Abel Gance (1889 – 1981): cineasta, produtor e editor de filmes, escritor e ator, começou a carreira no cinema mudo e após a chegada do cinema falado não conseguiu fazer bem a transição. Embora ele tenha continuado a fazer filmes por muitas décadas, nunca mais alcançou o reconhecimento e o sucesso que ele havia experimentado nos anos de 1920 e gastou muito do seu tempo modernizando seus antigos filmes, produzindo versões sonoras para suas obras-primas anteriores, J’Accuse e Napoléon.

Filmes que indicamos: La Folie du Docteur Tube (1915) e NApoleão (1927)

 

Alain Resnais (1922 – 2014): cineasta francês conhecido por suas obras-primas de ficção poética, como “Hiroshima mon amour”, e “L’année dernière à Marienbad”. Ambos os filmes têm como marca o uso de temáticas que abordam questões de tempo e memória.

Filmes que indicamos: Hiroshima, Meu amor (1959) e Amores Parisienses (1997)

 

Jacques Feyder (1885 – 1948): Diretor, roteirista, ator, produtor de cinema e editor de origem belga, trabalhou principalmente na França e nos Estados Unidos. Fez grande sucesso na década de 20 com filmes mudos que traziam uma enorme poética. Tornou-se um cidadão francês em 1928.
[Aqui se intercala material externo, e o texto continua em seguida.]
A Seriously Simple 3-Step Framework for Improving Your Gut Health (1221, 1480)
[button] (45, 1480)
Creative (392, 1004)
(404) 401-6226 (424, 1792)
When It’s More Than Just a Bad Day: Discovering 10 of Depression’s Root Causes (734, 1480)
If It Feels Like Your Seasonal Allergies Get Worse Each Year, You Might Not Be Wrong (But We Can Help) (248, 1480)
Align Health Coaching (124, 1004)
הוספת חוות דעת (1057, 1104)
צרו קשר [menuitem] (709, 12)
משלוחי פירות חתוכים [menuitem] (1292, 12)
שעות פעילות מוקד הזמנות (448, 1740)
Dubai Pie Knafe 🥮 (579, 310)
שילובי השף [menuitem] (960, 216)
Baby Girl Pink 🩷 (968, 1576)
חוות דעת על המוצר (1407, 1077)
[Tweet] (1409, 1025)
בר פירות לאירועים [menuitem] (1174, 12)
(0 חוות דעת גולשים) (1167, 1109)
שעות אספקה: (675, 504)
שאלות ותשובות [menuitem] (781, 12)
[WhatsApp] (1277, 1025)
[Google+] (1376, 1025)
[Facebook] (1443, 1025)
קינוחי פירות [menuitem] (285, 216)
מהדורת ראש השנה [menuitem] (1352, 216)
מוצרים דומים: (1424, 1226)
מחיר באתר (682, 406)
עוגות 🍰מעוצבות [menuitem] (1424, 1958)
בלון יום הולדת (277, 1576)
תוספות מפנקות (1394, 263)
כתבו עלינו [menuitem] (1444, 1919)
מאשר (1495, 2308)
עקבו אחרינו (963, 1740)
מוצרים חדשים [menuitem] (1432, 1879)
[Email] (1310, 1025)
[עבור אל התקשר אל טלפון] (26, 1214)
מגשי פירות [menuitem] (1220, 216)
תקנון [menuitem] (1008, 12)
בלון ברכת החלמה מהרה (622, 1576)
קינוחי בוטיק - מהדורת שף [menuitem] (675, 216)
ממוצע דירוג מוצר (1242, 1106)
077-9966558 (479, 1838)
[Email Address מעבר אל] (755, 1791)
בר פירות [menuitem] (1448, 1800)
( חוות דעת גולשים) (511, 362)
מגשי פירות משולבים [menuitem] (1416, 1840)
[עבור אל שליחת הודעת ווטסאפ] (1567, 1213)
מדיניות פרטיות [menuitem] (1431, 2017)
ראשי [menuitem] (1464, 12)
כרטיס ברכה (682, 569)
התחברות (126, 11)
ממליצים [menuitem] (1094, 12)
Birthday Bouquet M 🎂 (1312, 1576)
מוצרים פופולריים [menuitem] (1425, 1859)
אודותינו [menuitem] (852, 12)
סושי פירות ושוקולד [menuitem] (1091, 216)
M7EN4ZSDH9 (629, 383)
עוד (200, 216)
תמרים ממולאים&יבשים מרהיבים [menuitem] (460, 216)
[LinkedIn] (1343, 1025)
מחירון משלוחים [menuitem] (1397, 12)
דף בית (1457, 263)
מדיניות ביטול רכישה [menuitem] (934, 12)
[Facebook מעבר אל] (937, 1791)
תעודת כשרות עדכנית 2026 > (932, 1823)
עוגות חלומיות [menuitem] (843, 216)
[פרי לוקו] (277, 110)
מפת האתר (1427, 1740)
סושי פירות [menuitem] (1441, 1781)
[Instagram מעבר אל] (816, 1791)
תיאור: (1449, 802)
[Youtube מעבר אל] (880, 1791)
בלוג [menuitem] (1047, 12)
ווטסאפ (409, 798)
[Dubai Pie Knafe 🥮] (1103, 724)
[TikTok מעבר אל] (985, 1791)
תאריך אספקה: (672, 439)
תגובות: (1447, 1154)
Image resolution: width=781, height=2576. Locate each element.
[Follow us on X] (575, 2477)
Filmes que indicamos: O Beijo (1929) e A Última Cartada (1934)

 

Jean Epstein (1897 – 1953): Em 1922 realizou, em colaboração com Jean Benoît Lévy, a sua primeira obra cinematográfica, um documentário sobre a vida de Pasteur e, no ano seguinte, Coeur Fidèle, filme em que põe em prática as suas teorias. Toda a sua obra seguinte foi marcada por essa tendência. Os seus primeiros filmes inspiraram-se em obras de Balzac, Alphonse Daudet, George Sand, Edgar Allan Poe.

Filmes que indicamos: A Queda da Casa de Usher (1928) e O Espelho de Três Faces (1927)

 

Julien Duvivier (1896 – 1967): Admirado por muitos legendários companheiros cineastas como Ingmar Bergman e Jean Renoir, Julien Duvivier é um dos grandes do cinema francês. Dirigiu seu primeiro filme em 1919, Haceldama ou Le prix du sang, que não foi um sucesso e não evidenciou nada do lirismo e beleza que definiria sua carreira posterior. Em 1930, seu talento eclodiu, começando com David Golder.

Filmes que indicamos: O Demônio da Algéria (1937) e Anna Karenina (1948)

 

Jacques Tati (1907 – 1982): Antes de se tornar diretor chegou a ser jogador de rugby na França. Hábil mímico, trabalhou com pouco sucesso no music-hall. Sua carreira de cineasta começou em 1947 com “Jour de Fête” que lhe rendeu o prêmio de melhor roteiro no Festival de Veneza, na Itália e o Grande Prêmio do Cinema Francês em 1950.

Filmes que Indicamos: Carrossel da Esperança (1948) e Meu Tio (1958)

 

Jacques Rivette (1928 – 2016):  Junto com François Truffaut, Jean-Luc Godard, Eric Rohmer e Claude Chabrol, faz parte do grupo de críticos da revista Cahiers du Cinéma que se tornaram posteriormente cineastas.

Filmes que indicamos: A Bela Intrigante (1991) e Não me Toque (1971)

 

Jean Vigo (1905 – 1934): Apesar de ter vivido menos de 30 anos, dirigiu dois filmes que marcaram o desenvolvimento futuro do cinema francês e mundial: Zéro de conduite (1933) e L’Atalante (1934). Vigo contribuiu para a introdução do realismo poético no cinema nos anos 1930 e influenciou a Nouvelle Vague, entre o final dos anos 1950 e o início dos anos 1960.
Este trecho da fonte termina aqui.